SOURCE INFORMATION:
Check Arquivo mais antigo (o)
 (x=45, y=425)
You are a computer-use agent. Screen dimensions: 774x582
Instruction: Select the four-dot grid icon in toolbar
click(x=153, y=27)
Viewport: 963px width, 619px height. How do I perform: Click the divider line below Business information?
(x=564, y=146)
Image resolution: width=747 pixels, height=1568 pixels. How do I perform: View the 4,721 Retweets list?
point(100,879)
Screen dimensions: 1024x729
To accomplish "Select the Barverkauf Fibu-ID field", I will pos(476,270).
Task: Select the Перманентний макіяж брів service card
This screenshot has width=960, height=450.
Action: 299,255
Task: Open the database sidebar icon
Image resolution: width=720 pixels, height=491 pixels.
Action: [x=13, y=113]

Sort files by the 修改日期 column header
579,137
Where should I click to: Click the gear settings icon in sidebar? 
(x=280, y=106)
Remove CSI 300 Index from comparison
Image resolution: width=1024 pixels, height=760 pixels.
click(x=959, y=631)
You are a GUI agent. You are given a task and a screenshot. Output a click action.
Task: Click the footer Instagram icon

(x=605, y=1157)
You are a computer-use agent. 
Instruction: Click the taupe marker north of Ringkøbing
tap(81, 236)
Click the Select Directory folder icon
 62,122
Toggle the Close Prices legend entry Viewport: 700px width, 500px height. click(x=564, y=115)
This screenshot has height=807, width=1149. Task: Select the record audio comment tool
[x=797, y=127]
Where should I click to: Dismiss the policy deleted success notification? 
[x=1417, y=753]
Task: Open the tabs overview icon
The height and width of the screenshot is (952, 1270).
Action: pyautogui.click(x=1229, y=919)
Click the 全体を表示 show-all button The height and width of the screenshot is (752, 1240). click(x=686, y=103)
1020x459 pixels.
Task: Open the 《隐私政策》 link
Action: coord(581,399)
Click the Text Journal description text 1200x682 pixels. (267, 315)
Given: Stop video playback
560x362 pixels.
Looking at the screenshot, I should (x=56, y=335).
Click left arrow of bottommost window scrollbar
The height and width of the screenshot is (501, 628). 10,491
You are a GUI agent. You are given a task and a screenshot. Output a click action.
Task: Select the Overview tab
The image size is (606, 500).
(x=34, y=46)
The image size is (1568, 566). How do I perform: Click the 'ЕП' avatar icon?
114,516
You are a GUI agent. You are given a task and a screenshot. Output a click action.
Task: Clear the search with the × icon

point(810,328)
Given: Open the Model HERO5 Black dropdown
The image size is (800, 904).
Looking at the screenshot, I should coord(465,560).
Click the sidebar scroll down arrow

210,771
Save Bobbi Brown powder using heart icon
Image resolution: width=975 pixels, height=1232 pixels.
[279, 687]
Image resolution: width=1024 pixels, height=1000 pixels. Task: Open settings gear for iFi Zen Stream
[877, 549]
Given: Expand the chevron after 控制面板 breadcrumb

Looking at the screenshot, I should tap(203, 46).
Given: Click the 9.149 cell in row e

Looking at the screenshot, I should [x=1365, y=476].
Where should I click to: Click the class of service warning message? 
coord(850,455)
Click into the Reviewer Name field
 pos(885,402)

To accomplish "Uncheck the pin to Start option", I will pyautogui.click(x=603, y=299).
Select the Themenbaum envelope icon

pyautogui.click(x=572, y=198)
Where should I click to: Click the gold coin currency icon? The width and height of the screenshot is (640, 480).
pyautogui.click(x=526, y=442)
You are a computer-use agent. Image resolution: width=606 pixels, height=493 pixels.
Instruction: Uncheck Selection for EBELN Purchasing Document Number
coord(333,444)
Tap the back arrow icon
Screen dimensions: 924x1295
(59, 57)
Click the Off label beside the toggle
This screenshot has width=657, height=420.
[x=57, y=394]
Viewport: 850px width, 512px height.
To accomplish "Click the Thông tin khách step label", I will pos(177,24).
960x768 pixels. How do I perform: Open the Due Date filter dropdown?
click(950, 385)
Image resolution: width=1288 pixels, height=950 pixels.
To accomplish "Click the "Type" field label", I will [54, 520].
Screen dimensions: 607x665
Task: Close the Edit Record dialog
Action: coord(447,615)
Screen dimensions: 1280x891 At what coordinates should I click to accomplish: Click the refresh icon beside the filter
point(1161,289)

INSTRUCTIONS FOR THE TASK: Where a line of the data above includes "computer", copy that line.

ANSWER AREA:
You are a computer-use agent. Screen dimensions: 774x582
You are a computer-use agent. 
You are a computer-use agent. Image resolution: width=606 pixels, height=493 pixels.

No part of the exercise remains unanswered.